I am using an online calculator like http://www.evanmiller.org/ab-testing/sample-size.html or python like this https://stackoverflow.com/questions/15204070/is-there-a-python-scipy-function-to-determine-parameters-needed-to-obtain-a-ta

From what I understand, this gives me the minimum sample size for each group - control and treatment.

However, if I am designing a test and I have a total sample size of 30,000; how do I calculate how large the control vs. the treatment group should be.

I understand that the treatment group needs to be the minimum sample size I calculated before and I am reading that generally the 50/50 split leads to the highest statistical power, but how can I show this with a calculation. I have been googling it unsuccessfully, so even a link to the correct approach would be greatly appreciated.

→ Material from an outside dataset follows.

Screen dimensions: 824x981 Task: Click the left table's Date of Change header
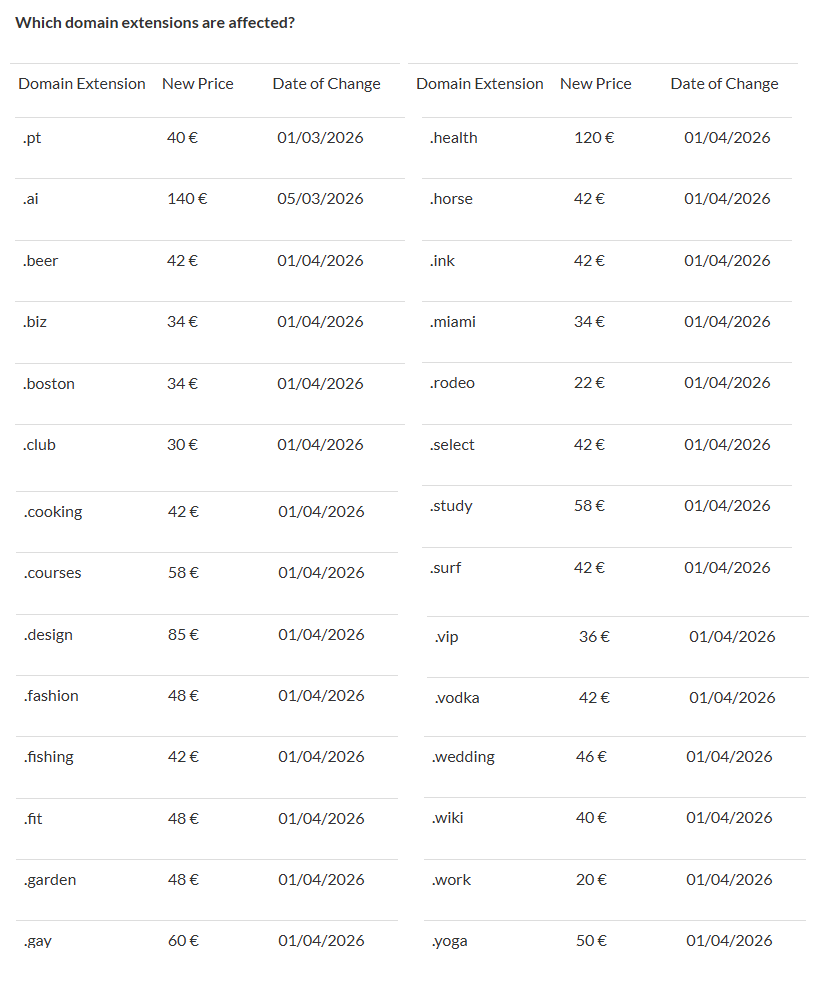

This is the closest I found https://janhove.github.io/design/2015/11/02/unequal-sample-sized, but I wasn't able to extract the correct formula.

I found this helpful cross-validated answer Is a large control sample better than a balanced sample size when the treatment group is small? ; but I am still unsure how to calculate the best ratio between control and treatment group if I have a given total sample size. (or how to prove that the 50/50 split has the highest statistical power)

I also found this great answer Treatment and Control group, the sample size, but it applies to a different industry. The hypothesis test I am designing is in the industry of online user behavior psychology.

Thank you very much in advance for any hint in the right direction (even just the correct terminology I can search for).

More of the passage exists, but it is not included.